For a moment during the darkest days of the pandemic we saw an atmosphere of gratitude to everyone who worked in health. There was new respect for store staff keeping essential products on the shelves, for transportation staff, refuse collectors and others doing vital tasks which required exposure to others. Those working at home learned to bake bread, got interested in gardening, reading more books, appreciated technology and generally improved levels of consideration and kindness. Things began to look a little better for the planet.
Yet, rising unemployment has been real. Many types of work have changed forever, whatever governments think, and involve changes in how people live, locate and travel. The huge changes as society has jumped from agriculture to industrial and now to service industries could not be more clearly highlighted. Manufacturing and other sectors will also change as they have already been impacted by changing international and regional mobility and the risks of overcrowded production lines. The digital world that has given us the tools to communicate will be applied to many areas of manufacturing and agriculture.
Danger lies in neglecting training and failing to innovate
This, then, is a muddled situation where many citizens and their governments are struggling to think through the implications. Calm and good temper are being replaced by fear and resentment which are surfacing in unexpected ways. Leathermaking is in no way immune. Tanners who have done the best over the years, even those making the most traditional leathers, are those who have invested in their plant, buildings, systems and people. This needs to accelerate. Countries that complain about loss of manufacturing employment to areas with cheaper labour are invariably those that have neglected education and training, who have lost their innovative edge and whose businesses have chased short term financial gains. Many societies thought they were being clever losing what they called “sunset industries”, which included leather and its offshoots like shoe making. They have been proven wrong.
Covid-19 has clarified a few vital points that we must embed into our thinking. Making leather and products with leather is as relevant today as it was 1000 years ago. It creates valuable employment at many levels while creating useful products that last. Leather making is one of the best examples of how modern technology and traditional skills can be combined to fit perfectly with economies which are mature and those which are young. The recent renaissance of tanning and shoemaking in Portugal is indicative of how everything pulls together for the benefit of communities and economies and how the best of art can mix with the best of science.

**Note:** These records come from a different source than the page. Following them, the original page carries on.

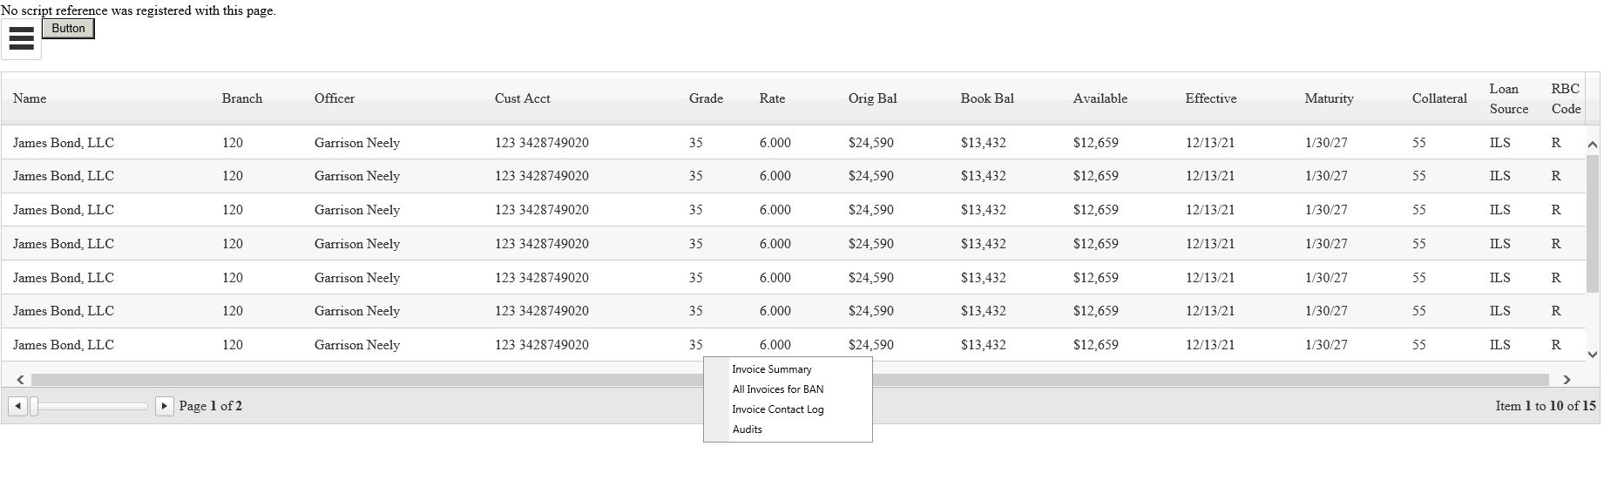This screenshot has height=480, width=1604.
Task: Sort by the Officer column header
Action: 335,98
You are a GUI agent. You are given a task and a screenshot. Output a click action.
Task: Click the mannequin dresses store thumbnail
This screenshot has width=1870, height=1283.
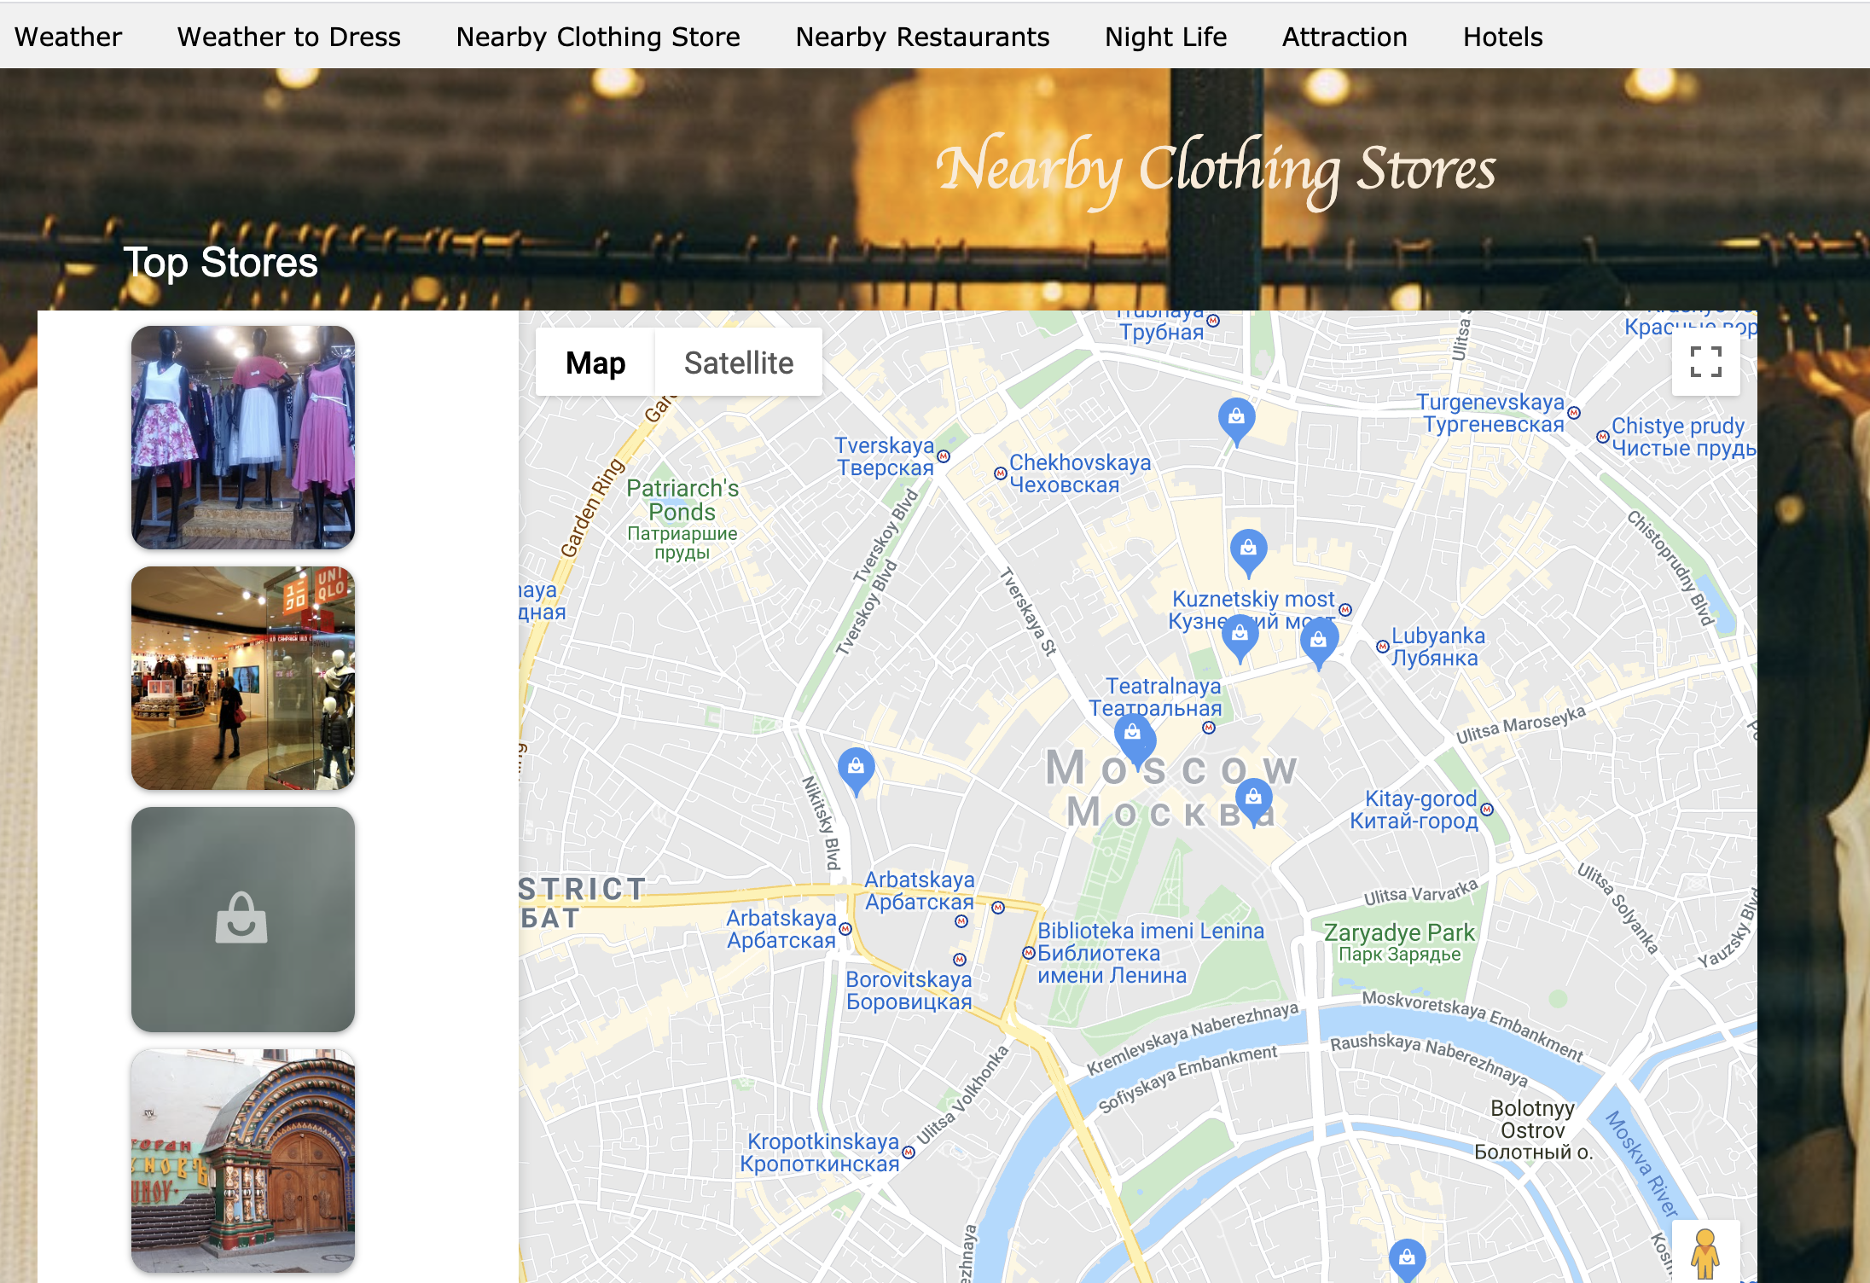pyautogui.click(x=243, y=437)
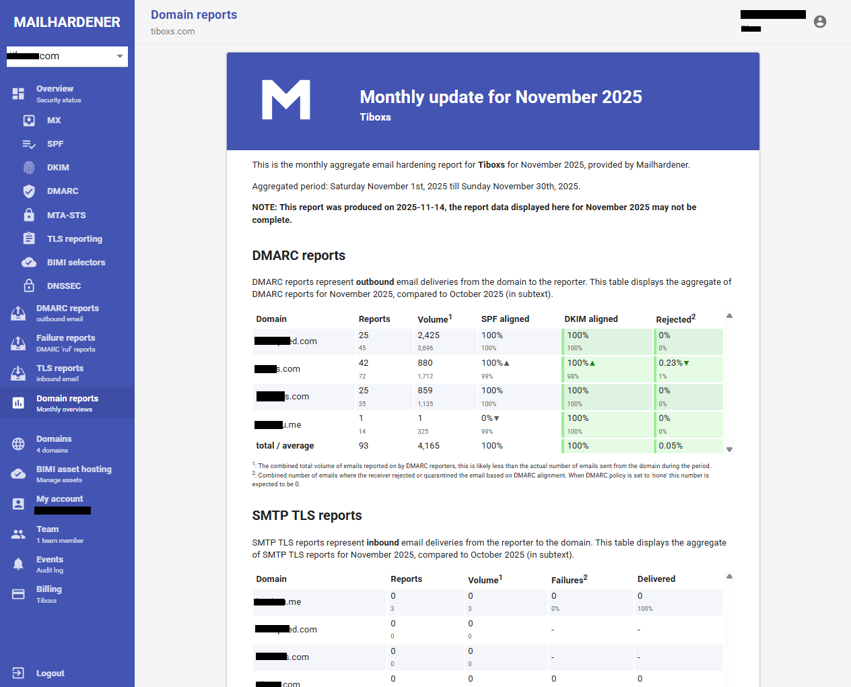The image size is (851, 687).
Task: Click the TLS reporting clipboard icon
Action: point(29,238)
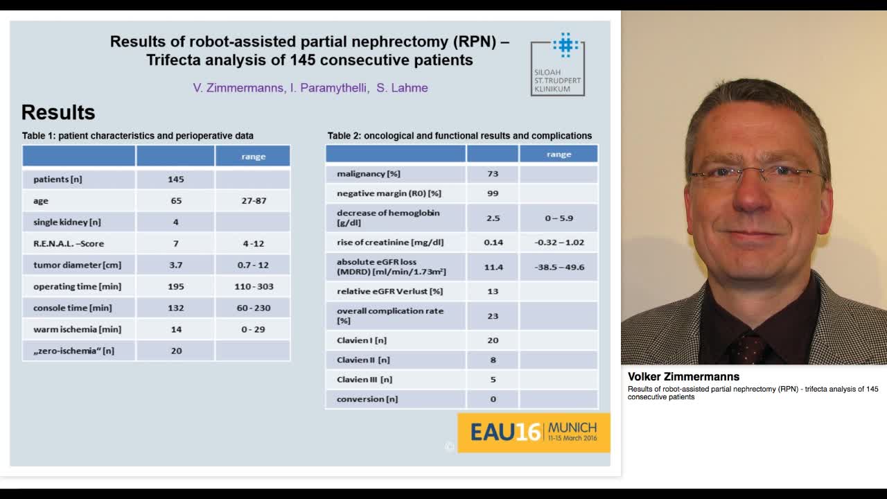Click the author names V. Zimmermanns, I. Paramythelli, S. Lahme
Viewport: 887px width, 499px height.
tap(310, 87)
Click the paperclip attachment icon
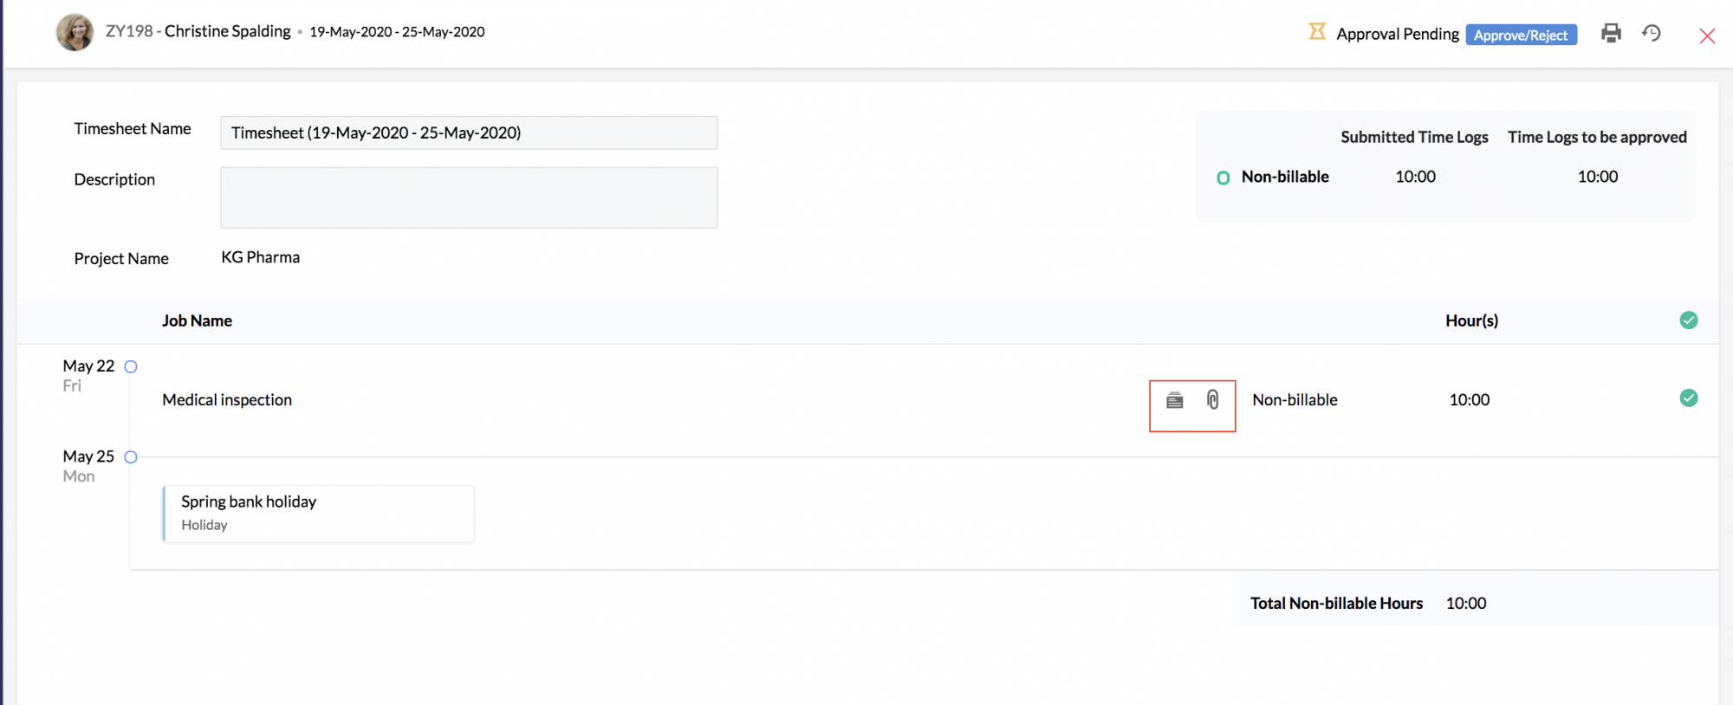The width and height of the screenshot is (1733, 705). click(1213, 399)
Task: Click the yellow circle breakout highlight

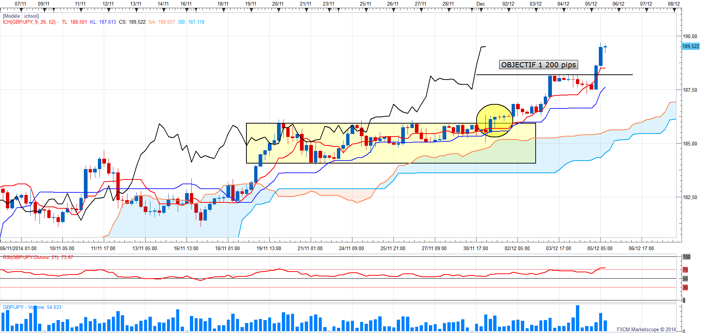Action: pos(495,120)
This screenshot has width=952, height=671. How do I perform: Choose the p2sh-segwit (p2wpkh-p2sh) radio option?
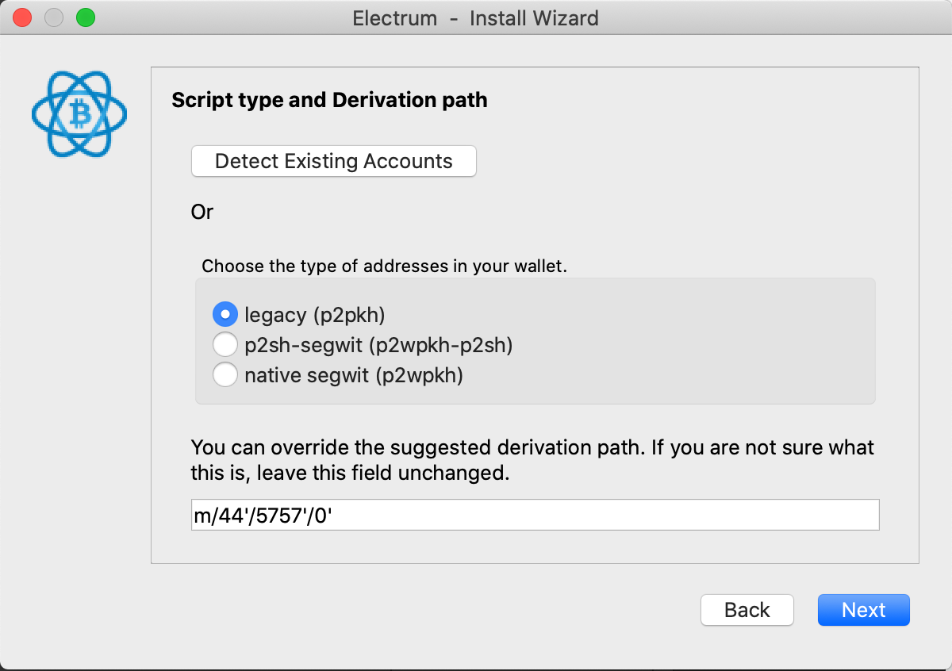click(x=225, y=345)
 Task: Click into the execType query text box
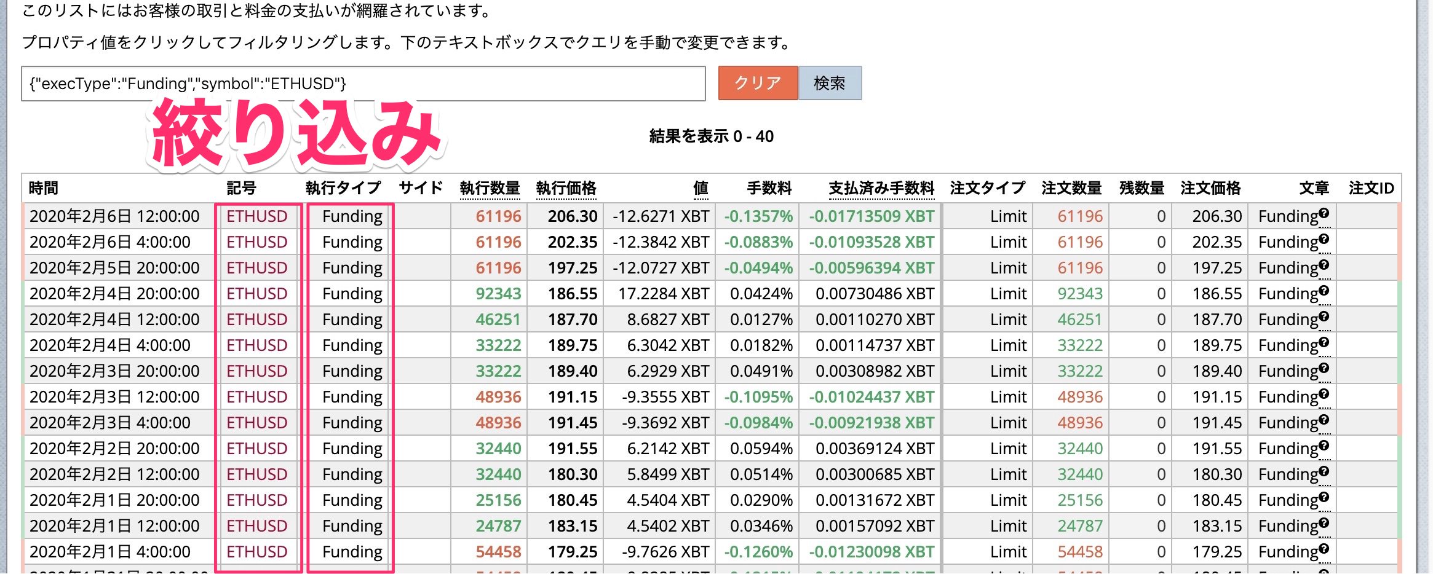tap(363, 84)
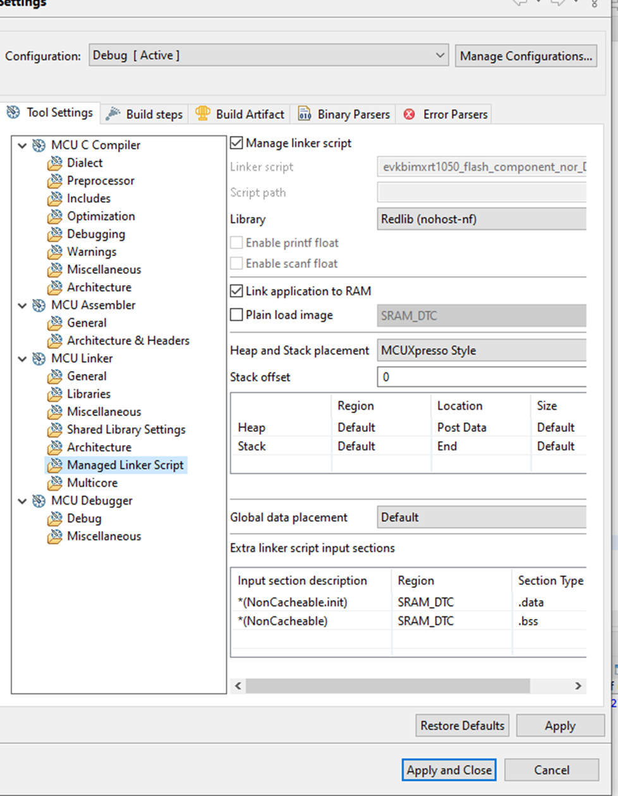This screenshot has height=796, width=618.
Task: Click the Optimization settings icon
Action: click(x=56, y=216)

We need to reduce our dependence on fossil fuels and all things plastic made from them. Renewable raw materials that come from natural origins like leather are vital. Products must be made with aftercare, repair and refurbish in mind as long product life is one of the biggest saving of virgin material and emissions.
So, however much global society is returning to previous levels of consumption, pollution and planetary disregard, the only route for leather is to fight for its position as the absolutely perfect material for the 21st century, encapsulating all that is right in terms of human and environmental advancement.